Work order>
Word for word, retype the tail of the data below, starting with the line that has "You are a computer-use agent. The" and including the last line.

****

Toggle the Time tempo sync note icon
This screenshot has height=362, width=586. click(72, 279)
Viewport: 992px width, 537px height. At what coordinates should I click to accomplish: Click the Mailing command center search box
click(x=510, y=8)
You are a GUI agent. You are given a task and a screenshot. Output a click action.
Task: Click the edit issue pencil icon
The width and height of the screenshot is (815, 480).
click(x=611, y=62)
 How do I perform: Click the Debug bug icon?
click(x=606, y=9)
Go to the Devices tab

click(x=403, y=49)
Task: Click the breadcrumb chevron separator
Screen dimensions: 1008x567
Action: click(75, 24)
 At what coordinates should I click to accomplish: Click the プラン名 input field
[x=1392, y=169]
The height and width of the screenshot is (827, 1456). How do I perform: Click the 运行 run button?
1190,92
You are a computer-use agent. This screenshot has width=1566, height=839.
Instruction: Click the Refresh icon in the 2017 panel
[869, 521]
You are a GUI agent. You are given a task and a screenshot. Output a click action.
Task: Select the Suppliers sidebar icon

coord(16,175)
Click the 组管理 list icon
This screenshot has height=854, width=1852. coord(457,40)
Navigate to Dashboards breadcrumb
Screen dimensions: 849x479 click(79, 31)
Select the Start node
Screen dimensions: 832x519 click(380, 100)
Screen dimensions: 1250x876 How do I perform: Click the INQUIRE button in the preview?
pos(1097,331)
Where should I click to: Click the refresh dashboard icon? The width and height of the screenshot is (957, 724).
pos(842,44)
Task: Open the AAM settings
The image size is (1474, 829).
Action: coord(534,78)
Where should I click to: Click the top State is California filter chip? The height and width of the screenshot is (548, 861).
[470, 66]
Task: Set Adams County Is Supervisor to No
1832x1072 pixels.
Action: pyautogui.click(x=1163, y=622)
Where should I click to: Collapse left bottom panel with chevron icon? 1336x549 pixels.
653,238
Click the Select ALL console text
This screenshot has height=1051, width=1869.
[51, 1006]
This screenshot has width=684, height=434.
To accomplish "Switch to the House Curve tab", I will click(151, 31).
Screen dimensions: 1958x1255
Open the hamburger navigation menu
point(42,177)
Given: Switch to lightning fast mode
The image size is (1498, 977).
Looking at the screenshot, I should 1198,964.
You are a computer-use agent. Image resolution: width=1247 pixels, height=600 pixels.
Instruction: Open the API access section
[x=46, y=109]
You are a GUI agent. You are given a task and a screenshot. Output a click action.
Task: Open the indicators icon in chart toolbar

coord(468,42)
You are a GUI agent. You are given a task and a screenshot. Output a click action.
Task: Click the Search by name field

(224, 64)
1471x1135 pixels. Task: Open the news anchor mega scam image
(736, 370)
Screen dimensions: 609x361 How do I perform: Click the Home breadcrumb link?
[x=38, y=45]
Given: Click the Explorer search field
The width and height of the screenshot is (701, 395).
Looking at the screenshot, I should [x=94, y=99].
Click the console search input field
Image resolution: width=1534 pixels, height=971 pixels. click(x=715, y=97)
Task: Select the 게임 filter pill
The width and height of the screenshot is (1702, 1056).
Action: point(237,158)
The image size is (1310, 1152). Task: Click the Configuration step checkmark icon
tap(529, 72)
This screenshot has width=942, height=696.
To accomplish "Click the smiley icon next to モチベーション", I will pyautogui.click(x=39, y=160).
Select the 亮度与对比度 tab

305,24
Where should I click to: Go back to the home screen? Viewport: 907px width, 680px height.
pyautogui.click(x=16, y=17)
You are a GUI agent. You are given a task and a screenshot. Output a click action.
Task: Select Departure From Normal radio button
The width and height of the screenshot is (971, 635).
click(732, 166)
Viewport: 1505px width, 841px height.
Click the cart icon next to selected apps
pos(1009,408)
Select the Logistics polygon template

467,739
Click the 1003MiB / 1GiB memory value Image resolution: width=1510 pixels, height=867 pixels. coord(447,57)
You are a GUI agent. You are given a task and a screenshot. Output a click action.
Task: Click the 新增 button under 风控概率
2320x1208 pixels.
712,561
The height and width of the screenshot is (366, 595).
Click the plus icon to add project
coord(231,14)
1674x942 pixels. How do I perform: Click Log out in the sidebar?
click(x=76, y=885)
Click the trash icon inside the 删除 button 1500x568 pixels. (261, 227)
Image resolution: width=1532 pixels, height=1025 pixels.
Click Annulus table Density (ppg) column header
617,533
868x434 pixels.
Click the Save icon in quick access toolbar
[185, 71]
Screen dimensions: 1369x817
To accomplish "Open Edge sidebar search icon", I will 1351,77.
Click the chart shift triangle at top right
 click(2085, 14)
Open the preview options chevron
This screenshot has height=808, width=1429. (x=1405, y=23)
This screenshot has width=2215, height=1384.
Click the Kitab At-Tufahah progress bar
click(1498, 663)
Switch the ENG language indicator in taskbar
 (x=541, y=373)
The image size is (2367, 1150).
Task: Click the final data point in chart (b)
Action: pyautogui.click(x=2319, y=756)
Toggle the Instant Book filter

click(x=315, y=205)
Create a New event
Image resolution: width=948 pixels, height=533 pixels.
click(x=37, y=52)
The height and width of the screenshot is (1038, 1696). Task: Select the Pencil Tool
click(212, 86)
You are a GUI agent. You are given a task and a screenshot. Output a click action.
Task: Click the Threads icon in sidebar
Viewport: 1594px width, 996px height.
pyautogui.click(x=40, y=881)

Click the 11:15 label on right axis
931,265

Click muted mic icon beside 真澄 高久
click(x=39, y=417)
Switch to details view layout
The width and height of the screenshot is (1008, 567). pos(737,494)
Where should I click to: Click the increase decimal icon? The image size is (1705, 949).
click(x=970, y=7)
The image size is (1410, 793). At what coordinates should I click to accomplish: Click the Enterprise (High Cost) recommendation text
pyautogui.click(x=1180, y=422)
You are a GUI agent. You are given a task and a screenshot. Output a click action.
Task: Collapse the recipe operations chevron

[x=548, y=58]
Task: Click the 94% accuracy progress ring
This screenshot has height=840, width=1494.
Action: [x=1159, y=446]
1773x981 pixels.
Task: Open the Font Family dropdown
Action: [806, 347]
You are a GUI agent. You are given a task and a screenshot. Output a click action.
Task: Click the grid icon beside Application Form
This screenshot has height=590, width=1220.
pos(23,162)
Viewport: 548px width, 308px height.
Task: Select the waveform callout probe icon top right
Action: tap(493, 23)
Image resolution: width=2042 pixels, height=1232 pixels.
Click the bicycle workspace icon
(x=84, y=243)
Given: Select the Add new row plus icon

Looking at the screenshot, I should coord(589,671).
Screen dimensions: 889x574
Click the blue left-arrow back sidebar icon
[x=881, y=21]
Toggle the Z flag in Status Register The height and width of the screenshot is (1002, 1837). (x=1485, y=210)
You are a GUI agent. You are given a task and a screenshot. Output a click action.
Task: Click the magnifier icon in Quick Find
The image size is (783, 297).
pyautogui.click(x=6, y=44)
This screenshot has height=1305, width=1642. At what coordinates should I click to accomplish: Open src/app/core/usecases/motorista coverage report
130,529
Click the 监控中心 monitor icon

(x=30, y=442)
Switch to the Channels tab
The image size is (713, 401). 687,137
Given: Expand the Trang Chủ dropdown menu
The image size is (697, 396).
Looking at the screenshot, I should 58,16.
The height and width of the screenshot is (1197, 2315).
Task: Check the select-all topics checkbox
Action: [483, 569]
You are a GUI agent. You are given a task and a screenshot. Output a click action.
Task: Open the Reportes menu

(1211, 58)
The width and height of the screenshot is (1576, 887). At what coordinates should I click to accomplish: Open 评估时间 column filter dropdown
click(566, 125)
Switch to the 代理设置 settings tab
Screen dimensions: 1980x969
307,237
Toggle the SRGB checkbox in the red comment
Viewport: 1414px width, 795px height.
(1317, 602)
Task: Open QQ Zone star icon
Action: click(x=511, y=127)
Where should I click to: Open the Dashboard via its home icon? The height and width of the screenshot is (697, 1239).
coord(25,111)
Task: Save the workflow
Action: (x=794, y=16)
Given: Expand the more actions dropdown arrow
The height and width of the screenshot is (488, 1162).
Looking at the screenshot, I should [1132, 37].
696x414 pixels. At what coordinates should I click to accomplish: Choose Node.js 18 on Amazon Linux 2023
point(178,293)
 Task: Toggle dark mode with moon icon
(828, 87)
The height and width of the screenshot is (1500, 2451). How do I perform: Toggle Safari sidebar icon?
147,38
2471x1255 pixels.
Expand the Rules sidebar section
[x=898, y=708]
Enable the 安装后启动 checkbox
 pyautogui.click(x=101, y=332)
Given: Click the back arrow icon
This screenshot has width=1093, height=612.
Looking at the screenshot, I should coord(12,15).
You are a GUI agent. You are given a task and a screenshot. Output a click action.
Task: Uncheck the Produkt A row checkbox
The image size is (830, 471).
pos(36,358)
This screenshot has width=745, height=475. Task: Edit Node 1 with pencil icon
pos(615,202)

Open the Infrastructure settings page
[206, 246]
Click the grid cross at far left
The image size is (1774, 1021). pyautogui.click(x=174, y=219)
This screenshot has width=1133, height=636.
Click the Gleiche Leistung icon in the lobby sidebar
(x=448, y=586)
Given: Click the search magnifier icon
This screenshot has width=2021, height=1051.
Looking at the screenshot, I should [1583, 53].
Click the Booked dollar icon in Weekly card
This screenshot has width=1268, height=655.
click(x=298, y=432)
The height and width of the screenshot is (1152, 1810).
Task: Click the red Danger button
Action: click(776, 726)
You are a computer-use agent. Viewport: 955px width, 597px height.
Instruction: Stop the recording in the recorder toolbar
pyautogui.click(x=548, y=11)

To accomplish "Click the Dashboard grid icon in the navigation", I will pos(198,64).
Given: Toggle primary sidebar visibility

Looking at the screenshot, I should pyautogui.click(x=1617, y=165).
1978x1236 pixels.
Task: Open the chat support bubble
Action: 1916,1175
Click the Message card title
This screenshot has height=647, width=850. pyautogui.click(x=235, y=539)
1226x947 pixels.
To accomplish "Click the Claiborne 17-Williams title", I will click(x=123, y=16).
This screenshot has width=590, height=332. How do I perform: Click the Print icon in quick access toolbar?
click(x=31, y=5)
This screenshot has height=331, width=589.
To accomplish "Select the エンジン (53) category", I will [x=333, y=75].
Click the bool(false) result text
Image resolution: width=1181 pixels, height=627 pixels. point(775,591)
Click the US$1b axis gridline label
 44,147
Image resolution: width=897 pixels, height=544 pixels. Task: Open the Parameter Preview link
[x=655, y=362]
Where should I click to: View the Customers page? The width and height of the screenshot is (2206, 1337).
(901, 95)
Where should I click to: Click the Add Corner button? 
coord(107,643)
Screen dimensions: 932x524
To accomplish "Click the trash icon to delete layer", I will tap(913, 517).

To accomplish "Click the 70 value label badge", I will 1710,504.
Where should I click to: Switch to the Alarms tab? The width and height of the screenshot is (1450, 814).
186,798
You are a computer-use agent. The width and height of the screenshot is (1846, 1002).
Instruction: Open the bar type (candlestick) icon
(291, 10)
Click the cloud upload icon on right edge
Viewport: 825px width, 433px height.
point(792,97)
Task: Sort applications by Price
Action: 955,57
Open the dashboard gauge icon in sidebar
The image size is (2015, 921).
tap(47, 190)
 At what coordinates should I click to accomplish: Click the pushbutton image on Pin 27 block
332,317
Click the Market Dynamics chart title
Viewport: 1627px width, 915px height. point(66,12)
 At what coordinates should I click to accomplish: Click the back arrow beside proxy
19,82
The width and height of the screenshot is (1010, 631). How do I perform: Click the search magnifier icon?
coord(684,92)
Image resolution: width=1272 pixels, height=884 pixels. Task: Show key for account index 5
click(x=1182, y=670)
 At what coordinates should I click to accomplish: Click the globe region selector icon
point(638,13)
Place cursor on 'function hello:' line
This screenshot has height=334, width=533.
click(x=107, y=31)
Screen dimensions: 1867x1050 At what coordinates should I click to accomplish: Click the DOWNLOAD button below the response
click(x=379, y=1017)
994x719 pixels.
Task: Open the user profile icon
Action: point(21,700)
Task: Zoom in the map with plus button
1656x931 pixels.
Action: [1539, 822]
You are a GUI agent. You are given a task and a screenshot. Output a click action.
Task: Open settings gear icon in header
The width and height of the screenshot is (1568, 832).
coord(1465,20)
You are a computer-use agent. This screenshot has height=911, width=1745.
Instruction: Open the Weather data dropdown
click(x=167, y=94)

****

Written reply>
You are a computer-use agent. The width and height of the screenshot is (1846, 1002).
Instruction: Open the bar type (candlestick) icon
(291, 10)
Click the cloud upload icon on right edge
Viewport: 825px width, 433px height.
point(792,97)
Task: Sort applications by Price
Action: 955,57
Open the dashboard gauge icon in sidebar
The image size is (2015, 921).
tap(47, 190)
 At what coordinates should I click to accomplish: Click the pushbutton image on Pin 27 block
332,317
Click the Market Dynamics chart title
Viewport: 1627px width, 915px height. point(66,12)
 At what coordinates should I click to accomplish: Click the back arrow beside proxy
19,82
The width and height of the screenshot is (1010, 631). How do I perform: Click the search magnifier icon?
coord(684,92)
Image resolution: width=1272 pixels, height=884 pixels. Task: Show key for account index 5
click(x=1182, y=670)
 At what coordinates should I click to accomplish: Click the globe region selector icon
point(638,13)
Place cursor on 'function hello:' line
This screenshot has height=334, width=533.
click(x=107, y=31)
Screen dimensions: 1867x1050 At what coordinates should I click to accomplish: Click the DOWNLOAD button below the response
click(x=379, y=1017)
994x719 pixels.
Task: Open the user profile icon
Action: point(21,700)
Task: Zoom in the map with plus button
1656x931 pixels.
Action: [1539, 822]
You are a GUI agent. You are given a task and a screenshot. Output a click action.
Task: Open settings gear icon in header
The width and height of the screenshot is (1568, 832).
coord(1465,20)
You are a computer-use agent. This screenshot has height=911, width=1745.
Instruction: Open the Weather data dropdown
click(x=167, y=94)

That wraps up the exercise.